Alright, some ending thoughts on the project.

In general I like it, it can increase overall engagement, whether some of it may be forced or not. It already gives you proper tools to mitigate rewarding things you don't want, even mentions that if the creator places a 1% downvote the comment won't receive a bounty whichi is nice to have, and with the (possible future) option of letting the author direct the bounty it would give him that control as well.

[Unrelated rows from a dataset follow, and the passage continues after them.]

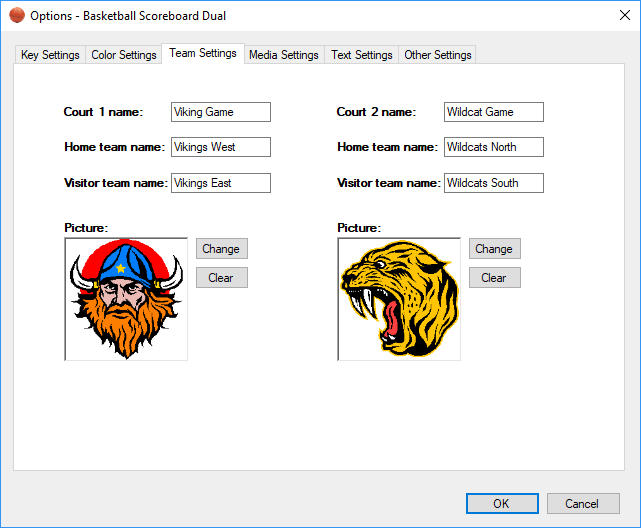
Task: Click the Wildcats South visitor team field
Action: 493,183
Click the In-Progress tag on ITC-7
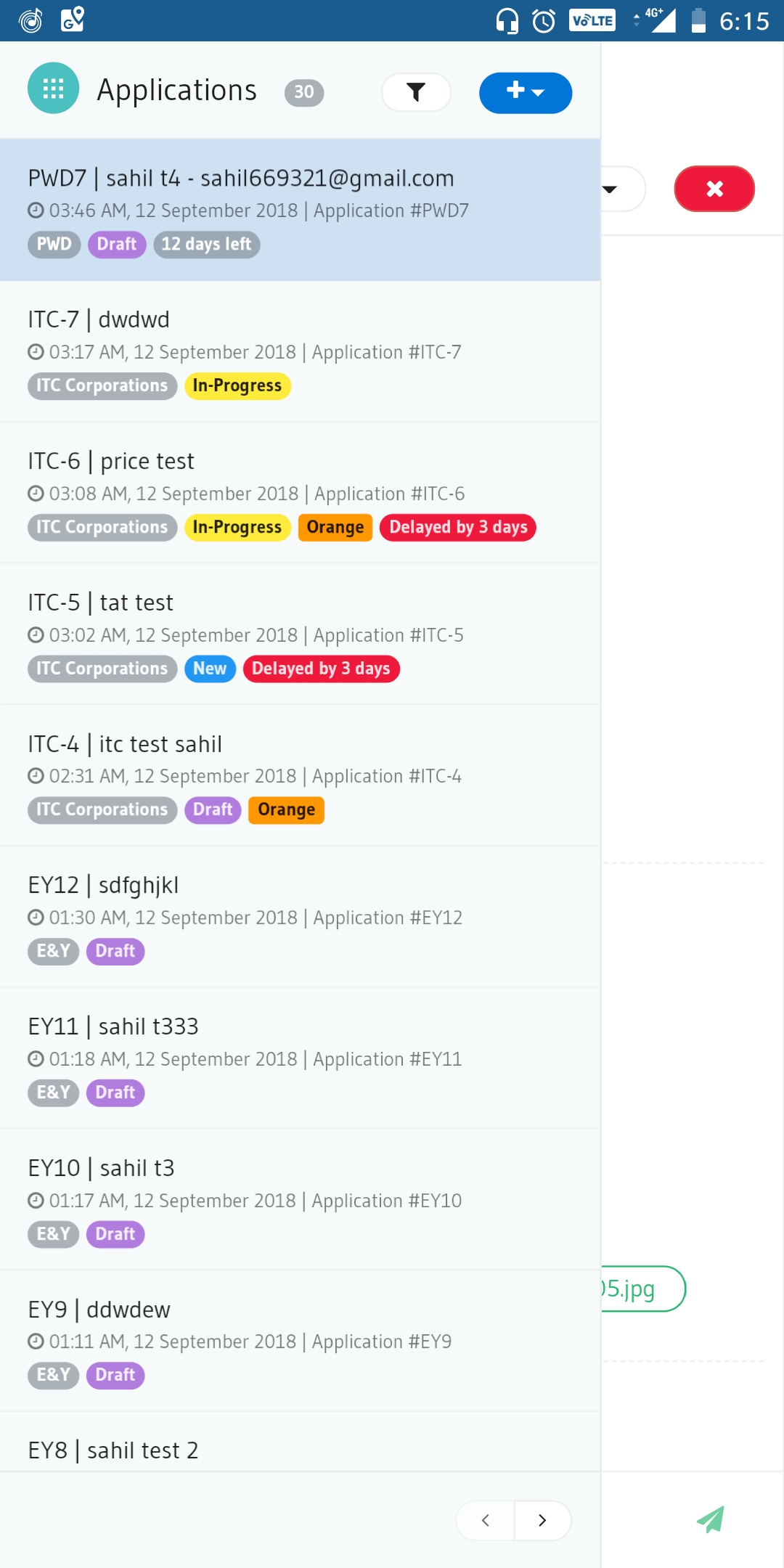The height and width of the screenshot is (1568, 784). 237,385
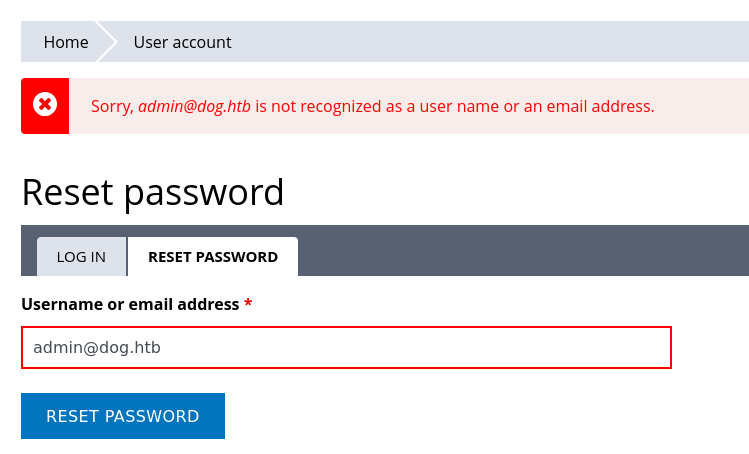Click the Username or email address label

pos(130,304)
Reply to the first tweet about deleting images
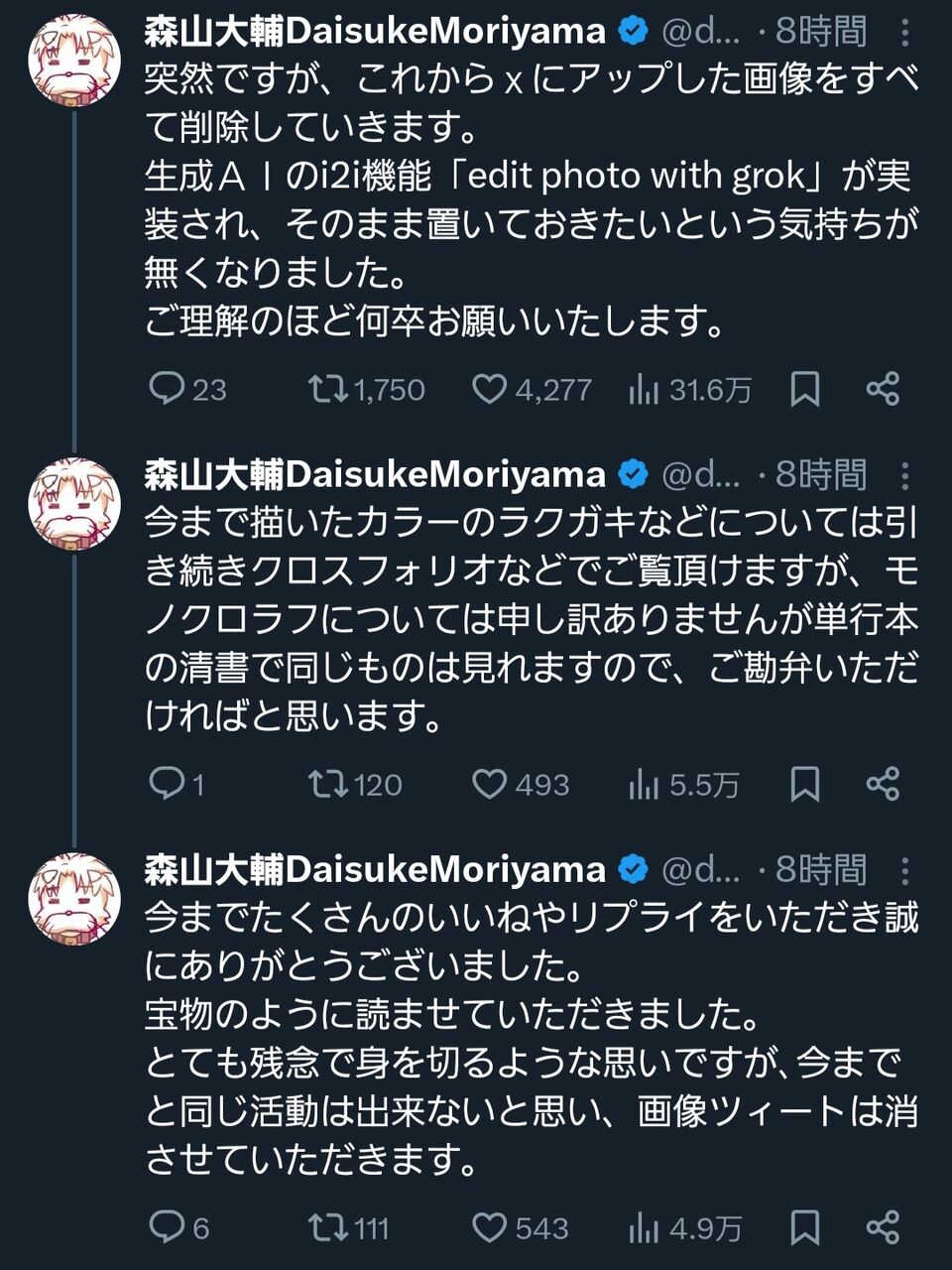Screen dimensions: 952x1270 pos(167,388)
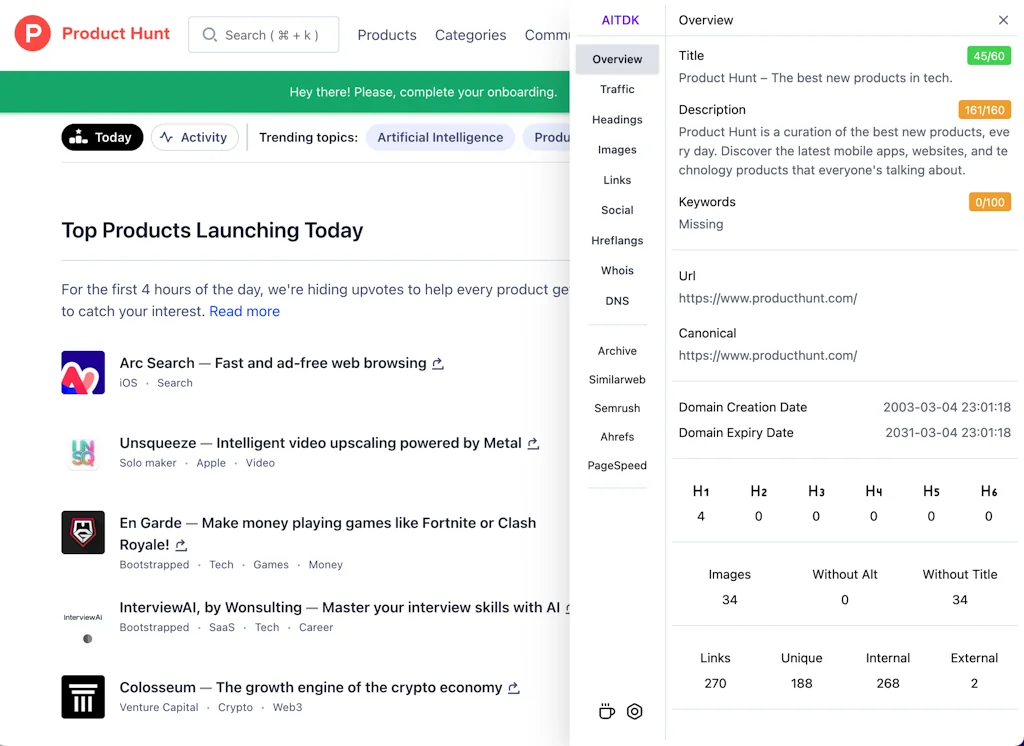Image resolution: width=1024 pixels, height=746 pixels.
Task: Close the AITDK extension panel
Action: [x=1003, y=19]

The service takes a fee which can be set by the creator but is at minimum 1% which is fine and acceptable. The main question here is how could one fund this kind of activity more broadly rather than just having a creator donate to a bounty. Now some of you may know that I'm not a stranger to use voting power for purposes that positively affect the whole community/ecosystem, think like stakeholders who upvote hbd.funder comments knowing it helps stabilize HBD and also provides some profit back to the DHF. Similarly if this project continues to improve and people see a lot of positivity coming from its existence, I wouldn't mind if daily automated posts announcing things like amount of bounties created, which posts they were used on, who got how much rewards, etc, could be upvoted. There, though, I'd wanna see the funding go towards generating more bounties that could be placed on posts through certain parameters or voting, maybe even the anonymous bounty idea behind them to generally improve and reward more engagement. As long as it's not one person/entity/project itself receiving post rewards for automated posts and they'd clearly mention what they're using the rewards for I don't see anything wrong from some extra funding coming from the reward pool for it, especially once the project is fine-tuned and working perfectly. Though I wouldn't mind hearing your thoughts on that.

Anyway, just some quick thoughts and potential ideas for this project I noticed randomly. Thanks for reading, go test it out and let me know what you think!